When you come to a picture, pass over it, and set down the entries below exactly.

__SOURCE DATA__
---*---

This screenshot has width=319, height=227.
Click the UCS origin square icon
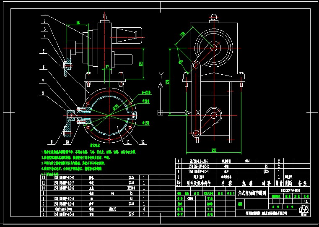(160, 112)
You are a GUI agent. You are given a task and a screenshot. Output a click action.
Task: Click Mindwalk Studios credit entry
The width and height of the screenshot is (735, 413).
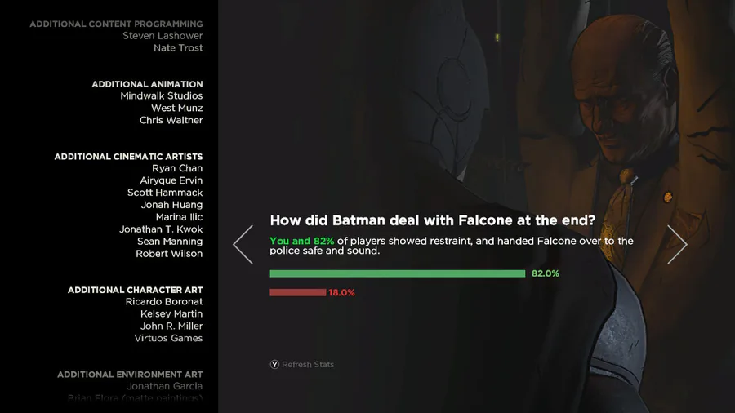coord(161,96)
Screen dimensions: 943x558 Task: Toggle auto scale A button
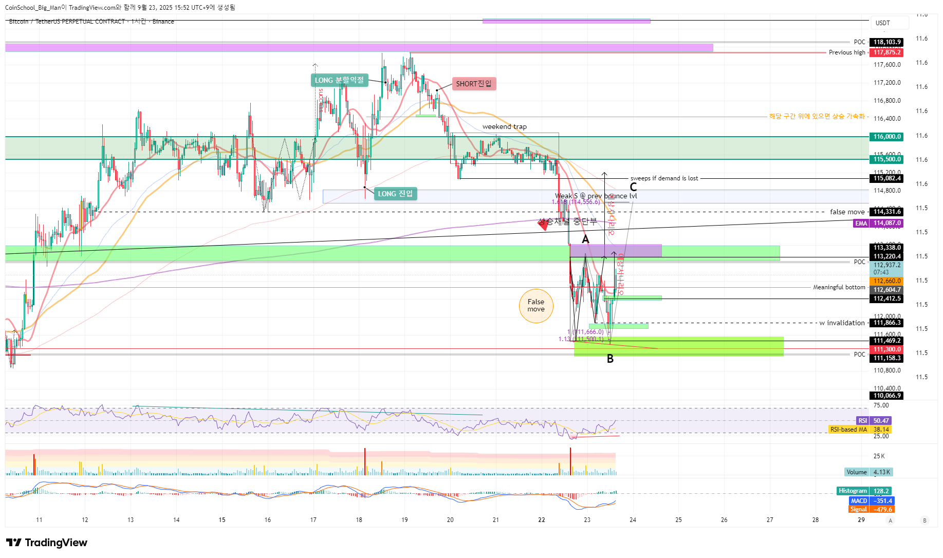click(x=891, y=520)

---*---

__EXERCISE RESPONSE__
This screenshot has width=319, height=227.
Click the UCS origin square icon
(160, 112)
You are a GUI agent. You are given a task and a screenshot. Output a click action.
Task: Click Mindwalk Studios credit entry
The width and height of the screenshot is (735, 413).
coord(161,96)
Screen dimensions: 943x558 Task: Toggle auto scale A button
click(x=891, y=520)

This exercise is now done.